John Dugan (born February 7, 1953) is an American actor. He is best known for his role in The Texas Chain Saw Massacre (1974) and Texas Chainsaw 3D (2013) as Grandpa Sawyer. He also had a cameo appearance in the fourth installment of that series, The Return of the Texas Chainsaw Massacre.

Dugan took a hiatus from acting until the 2000s, when he started making appearances and acting in independent films again, appearing in features produced by Horror Wasteland Pictures International. He played Dr. Harper in Bobby Easley's adaptation of Stephen King's The Boogeyman (2014) and All Sinners Night (2014). John has most recently been seen in The Hospital opposite actor/stuntman Jim O'Rear. 2015 starred in Tony Moran's biopic Horror Icon: Inside Michael’s Mask with Tony Moran. Dugan also stars in the 2016 psychological thriller drama Devils Ink as a corrupt politician who is also an abusive father. He also plays as the iconic Col Talaska in Horror Wasteland Pictures WW2 stop-motion film The Devil Dogs of Kilo Company (2016) as well as Grandpa McCormick in the horror-western Belly Timber (2016).

# [Recorded data]
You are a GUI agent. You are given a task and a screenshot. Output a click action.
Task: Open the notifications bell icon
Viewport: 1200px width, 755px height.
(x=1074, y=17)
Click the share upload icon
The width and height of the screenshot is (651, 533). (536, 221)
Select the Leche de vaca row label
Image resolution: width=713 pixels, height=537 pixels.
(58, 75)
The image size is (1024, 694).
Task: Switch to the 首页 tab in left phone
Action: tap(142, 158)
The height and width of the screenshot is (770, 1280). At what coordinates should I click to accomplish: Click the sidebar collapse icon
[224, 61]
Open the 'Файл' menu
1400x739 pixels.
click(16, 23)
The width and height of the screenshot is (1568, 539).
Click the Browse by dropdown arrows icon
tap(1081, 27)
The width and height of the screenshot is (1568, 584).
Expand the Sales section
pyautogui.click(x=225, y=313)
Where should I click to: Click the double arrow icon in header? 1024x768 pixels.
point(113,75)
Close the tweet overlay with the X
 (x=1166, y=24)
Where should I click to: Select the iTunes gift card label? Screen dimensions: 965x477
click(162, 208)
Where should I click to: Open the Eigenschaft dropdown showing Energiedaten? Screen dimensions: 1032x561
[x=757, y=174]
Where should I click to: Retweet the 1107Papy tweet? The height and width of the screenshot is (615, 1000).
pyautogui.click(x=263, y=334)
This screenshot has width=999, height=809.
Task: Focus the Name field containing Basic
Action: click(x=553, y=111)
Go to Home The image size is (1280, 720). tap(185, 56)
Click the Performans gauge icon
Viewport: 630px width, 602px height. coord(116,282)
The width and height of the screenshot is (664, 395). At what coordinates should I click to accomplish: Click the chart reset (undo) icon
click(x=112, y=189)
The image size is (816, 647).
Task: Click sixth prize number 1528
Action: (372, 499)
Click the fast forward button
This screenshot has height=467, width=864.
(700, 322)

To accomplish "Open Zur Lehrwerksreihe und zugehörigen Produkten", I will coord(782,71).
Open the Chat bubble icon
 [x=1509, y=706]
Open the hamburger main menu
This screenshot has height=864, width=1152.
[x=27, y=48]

# [What this exercise asks]
1. Could you restate the John Dugan bio between "John Dugan (born" and "Texas Chainsaw Massacre.", inclusive, substituting "Grandfather Sawyer" for "Grandpa Sawyer"?
2. How would you summarize the John Dugan bio in two sentences?

# [List of answers]
1.
John Dugan (born February 7, 1953) is an American actor. He is best known for his role in The Texas Chain Saw Massacre (1974) and Texas Chainsaw 3D (2013) as Grandfather Sawyer. He also had a cameo appearance in the fourth installment of that series, The Return of the Texas Chainsaw Massacre.

2. John Dugan, an American actor born February 7, 1953, is best known for playing Grandpa Sawyer in The Texas Chain Saw Massacre (1974) and Texas Chainsaw 3D (2013), and he had a cameo in The Return of the Texas Chainsaw Massacre. After a hiatus from acting, he returned in the 2000s with independent films, including roles as Dr. Harper in The Boogeyman (2014), a corrupt politician in Devils Ink (2016), and Col Talaska in The Devil Dogs of Kilo Company (2016).